L'Angleterre à l'époque de Siward.

La date exacte à laquelle Siward arrive en Angleterre est inconnue. Des chartes de 1019, 1024, 1032, 1033 et 1035 mentionnent un Si[ge]ward minister, « Siward le thegn », sans qu'il soit possible d'affirmer avec certitude qu'il s'agit du futur comte de Northumbrie. Ce n'est que dans une charte de 1033 qu'il peut être identifié de manière indubitable, car il apparaît en tant que Siward dux sur une donation de Knut le Grand à l'archevêque d'York Ælfric Puttoc. L'année 1033 constitue donc un terminus ante quem pour le début du règne de Siward en Northumbrie. Il est possible qu'il soit arrivé au pouvoir bien plus tôt, car la dernière mention de son prédécesseur Éric Håkonsson date de 1023[13],[14],[15],[16]. Bien que Guillaume de Malmesbury affirme qu'Éric est chassé de son comté et contraint de rentrer en Norvège, les sources scandinaves sont unanimes pour dire qu'il est mort en Angleterre[17]. Pour l'historien Richard Fletcher, il serait mort au plus tard en 1028[18]. Son collègue William Kappelle considère qu'Éric cesse d'être comte en 1023 ou peu après, à la suite de quoi Knut nomme Carl, fils de Thurbrand, comme hold ou high-reeve du Yorkshire. Carl aurait conservé ce titre même après l'avènement de Siward, ce dernier devenant simplement son supérieur direct à la place du roi[13]. Timothy Bolton, un autre historien spécialiste de l'époque, rejette cette idée et envisage que le titre de comte soit resté vacant après la mort d'Éric, qu'il situe vers 1023. Il souligne que Knut semble n'avoir guère prêté attention à la Northumbrie avant les dernières années de son règne, un vide politique qui aurait permis à Ealdred d'accéder au pouvoir à Bamburgh dans la première moitié des années 1020[19].

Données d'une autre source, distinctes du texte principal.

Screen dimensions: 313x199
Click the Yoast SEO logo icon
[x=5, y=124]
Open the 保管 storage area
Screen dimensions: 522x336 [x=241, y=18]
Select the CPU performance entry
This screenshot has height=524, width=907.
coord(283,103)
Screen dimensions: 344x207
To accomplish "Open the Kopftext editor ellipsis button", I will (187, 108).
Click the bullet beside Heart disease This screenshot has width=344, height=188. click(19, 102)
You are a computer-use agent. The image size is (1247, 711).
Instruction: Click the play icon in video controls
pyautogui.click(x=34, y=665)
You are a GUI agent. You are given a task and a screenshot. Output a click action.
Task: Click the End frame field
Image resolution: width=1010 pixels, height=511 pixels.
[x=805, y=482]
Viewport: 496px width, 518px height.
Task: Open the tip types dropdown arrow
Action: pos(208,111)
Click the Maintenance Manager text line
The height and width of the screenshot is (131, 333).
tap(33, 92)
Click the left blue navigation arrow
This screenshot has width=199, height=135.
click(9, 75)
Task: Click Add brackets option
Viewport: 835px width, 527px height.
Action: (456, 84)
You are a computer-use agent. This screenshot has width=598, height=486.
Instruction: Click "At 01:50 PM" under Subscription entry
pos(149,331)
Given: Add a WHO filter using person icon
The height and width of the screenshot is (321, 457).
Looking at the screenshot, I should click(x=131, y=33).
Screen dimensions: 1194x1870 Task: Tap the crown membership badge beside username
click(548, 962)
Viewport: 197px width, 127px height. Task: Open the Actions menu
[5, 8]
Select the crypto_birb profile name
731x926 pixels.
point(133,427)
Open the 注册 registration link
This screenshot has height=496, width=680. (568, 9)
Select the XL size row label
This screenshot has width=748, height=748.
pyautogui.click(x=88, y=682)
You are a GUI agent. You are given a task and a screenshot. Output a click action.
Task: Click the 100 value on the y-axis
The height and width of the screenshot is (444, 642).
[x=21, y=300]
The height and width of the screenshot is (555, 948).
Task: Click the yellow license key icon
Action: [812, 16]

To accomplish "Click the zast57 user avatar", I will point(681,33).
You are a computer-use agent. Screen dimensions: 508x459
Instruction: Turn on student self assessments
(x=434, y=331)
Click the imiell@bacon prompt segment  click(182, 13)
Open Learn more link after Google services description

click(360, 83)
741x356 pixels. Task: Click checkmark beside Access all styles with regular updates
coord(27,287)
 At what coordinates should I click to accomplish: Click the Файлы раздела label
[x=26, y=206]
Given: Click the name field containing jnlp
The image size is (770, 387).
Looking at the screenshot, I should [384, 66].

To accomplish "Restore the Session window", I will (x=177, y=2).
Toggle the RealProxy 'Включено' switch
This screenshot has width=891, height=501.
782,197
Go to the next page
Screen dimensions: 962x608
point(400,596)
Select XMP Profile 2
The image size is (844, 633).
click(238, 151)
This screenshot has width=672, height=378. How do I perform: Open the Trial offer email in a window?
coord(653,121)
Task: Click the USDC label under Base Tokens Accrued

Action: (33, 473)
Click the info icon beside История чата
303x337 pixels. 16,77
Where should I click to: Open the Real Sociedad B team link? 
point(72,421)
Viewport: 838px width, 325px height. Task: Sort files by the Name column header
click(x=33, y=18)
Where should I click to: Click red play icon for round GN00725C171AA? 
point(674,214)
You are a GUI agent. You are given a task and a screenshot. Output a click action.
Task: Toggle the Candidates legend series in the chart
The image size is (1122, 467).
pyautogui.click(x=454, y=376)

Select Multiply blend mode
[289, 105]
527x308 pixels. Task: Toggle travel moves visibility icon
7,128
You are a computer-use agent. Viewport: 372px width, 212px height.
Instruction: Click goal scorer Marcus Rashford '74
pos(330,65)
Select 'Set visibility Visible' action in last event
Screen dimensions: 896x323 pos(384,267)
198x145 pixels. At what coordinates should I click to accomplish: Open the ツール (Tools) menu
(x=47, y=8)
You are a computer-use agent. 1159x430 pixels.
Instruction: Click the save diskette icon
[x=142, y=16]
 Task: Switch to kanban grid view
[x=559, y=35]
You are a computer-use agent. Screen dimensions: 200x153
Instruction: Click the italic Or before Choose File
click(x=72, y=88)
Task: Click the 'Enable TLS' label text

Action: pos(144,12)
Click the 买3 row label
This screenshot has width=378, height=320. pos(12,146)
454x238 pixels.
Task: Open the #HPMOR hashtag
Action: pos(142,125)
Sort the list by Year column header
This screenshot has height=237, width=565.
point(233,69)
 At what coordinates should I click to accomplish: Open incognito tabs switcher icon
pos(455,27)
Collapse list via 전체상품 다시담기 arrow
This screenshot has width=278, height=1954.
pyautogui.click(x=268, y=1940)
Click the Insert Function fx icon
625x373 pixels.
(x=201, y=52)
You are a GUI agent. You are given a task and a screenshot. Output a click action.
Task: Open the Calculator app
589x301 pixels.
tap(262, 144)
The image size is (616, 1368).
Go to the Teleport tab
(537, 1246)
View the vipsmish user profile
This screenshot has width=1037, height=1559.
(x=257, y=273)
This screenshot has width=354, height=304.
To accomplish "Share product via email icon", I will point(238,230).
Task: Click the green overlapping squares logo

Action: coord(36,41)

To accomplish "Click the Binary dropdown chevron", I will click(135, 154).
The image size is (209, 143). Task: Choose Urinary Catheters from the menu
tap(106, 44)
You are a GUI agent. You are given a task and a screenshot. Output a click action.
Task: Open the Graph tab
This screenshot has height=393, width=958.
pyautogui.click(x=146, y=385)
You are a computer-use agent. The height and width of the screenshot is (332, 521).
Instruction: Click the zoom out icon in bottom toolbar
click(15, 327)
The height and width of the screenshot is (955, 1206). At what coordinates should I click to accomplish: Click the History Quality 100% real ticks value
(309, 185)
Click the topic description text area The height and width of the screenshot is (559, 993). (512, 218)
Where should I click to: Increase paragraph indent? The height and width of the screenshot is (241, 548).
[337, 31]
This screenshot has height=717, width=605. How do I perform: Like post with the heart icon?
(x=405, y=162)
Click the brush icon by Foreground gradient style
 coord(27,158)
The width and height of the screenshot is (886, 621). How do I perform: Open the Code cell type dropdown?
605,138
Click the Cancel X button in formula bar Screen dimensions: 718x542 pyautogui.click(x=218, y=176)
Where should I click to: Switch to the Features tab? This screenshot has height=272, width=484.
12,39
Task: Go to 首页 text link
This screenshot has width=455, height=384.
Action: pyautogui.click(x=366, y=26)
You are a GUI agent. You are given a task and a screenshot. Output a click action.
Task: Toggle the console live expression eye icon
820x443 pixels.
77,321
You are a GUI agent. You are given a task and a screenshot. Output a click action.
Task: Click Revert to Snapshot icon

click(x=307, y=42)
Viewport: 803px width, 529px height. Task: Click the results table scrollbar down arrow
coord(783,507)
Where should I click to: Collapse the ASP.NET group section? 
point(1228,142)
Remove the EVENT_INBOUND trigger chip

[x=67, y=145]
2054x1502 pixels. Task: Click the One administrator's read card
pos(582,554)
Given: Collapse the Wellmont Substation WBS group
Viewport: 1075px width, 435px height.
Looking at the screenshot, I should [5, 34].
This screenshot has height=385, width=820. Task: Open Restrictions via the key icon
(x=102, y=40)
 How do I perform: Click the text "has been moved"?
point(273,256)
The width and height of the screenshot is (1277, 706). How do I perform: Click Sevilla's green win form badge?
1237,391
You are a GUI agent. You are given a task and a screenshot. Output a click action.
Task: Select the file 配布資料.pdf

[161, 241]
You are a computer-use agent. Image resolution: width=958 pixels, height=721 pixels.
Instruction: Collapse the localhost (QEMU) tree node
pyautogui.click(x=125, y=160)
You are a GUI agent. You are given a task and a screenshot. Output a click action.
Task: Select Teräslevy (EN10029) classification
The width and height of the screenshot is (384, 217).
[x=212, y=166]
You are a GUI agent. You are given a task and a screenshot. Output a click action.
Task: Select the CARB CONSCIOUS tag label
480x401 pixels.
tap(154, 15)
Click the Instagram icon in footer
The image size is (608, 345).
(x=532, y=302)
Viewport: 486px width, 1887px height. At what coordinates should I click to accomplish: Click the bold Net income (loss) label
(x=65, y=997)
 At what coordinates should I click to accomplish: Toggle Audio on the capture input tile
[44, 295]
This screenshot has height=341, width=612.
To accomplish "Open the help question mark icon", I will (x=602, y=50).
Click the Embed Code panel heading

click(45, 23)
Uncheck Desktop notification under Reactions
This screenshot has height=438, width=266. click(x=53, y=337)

À la mort de Knut, en 1035, plusieurs prétendants revendiquent le trône, parmi lesquels ses deux fils Harold et Hardeknut. Ce dernier, qui se trouve alors en Scandinavie, ne peut empêcher son demi-frère Harold de ceindre la couronne. En 1040, alors que Hardeknut se prépare à envahir l'Angleterre, Harold meurt inopinément, laissant le trône à son rival. Durant cette période troublée, Siward semble adopter une position de « neutralité bienveillante ou prudente » d'après l'historien Frank Barlow[20]. Deux événements le concernant sont rapportés pour l'année 1041. Après le meurtre de deux collecteurs d'impôts, Hardeknut lance une expédition punitive contre la ville de Worcester et son abbaye. Jean de Worcester signale la participation de Siward à ce raid de représailles[11]. La Chronique anglo-saxonne raconte par ailleurs que le comte de Bamburgh Eadulf, le successeur d'Ealdred, est « trahi » par le roi Hardeknut cette année-là[21]. Le Libellus de exordio et d'autres sources précisent qu'Eadulf est attaqué et tué par Siward, ce qui suggère qu'il agit au nom du roi[22]. Ce faisant, il devient comte de toute la Northumbrie. C'est la première fois depuis la mort d'Uchtred le Hardi, en 1016, que la région est réunie sous l'autorité d'un seul baron. Il est possible que Siward ait pu se prévaloir de son mariage avec Ælfflæd, la sœur d'Eadulf, pour recueillir la succession du comte de Bamburgh, mais on ignore s'il s'est marié avec elle avant ou après la mort de son frère[23]. Les successeurs d'Uchtred à Bamburgh n'apparaissent jamais à la cour anglaise, ce qui implique peut-être un état de rébellion vis-à-vis du pouvoir royal. Dans ce cas, le roi aurait pu encourager Siward à le débarrasser d'un vassal rebelle ou déloyal, qui est du reste son principal rival dans la région[24].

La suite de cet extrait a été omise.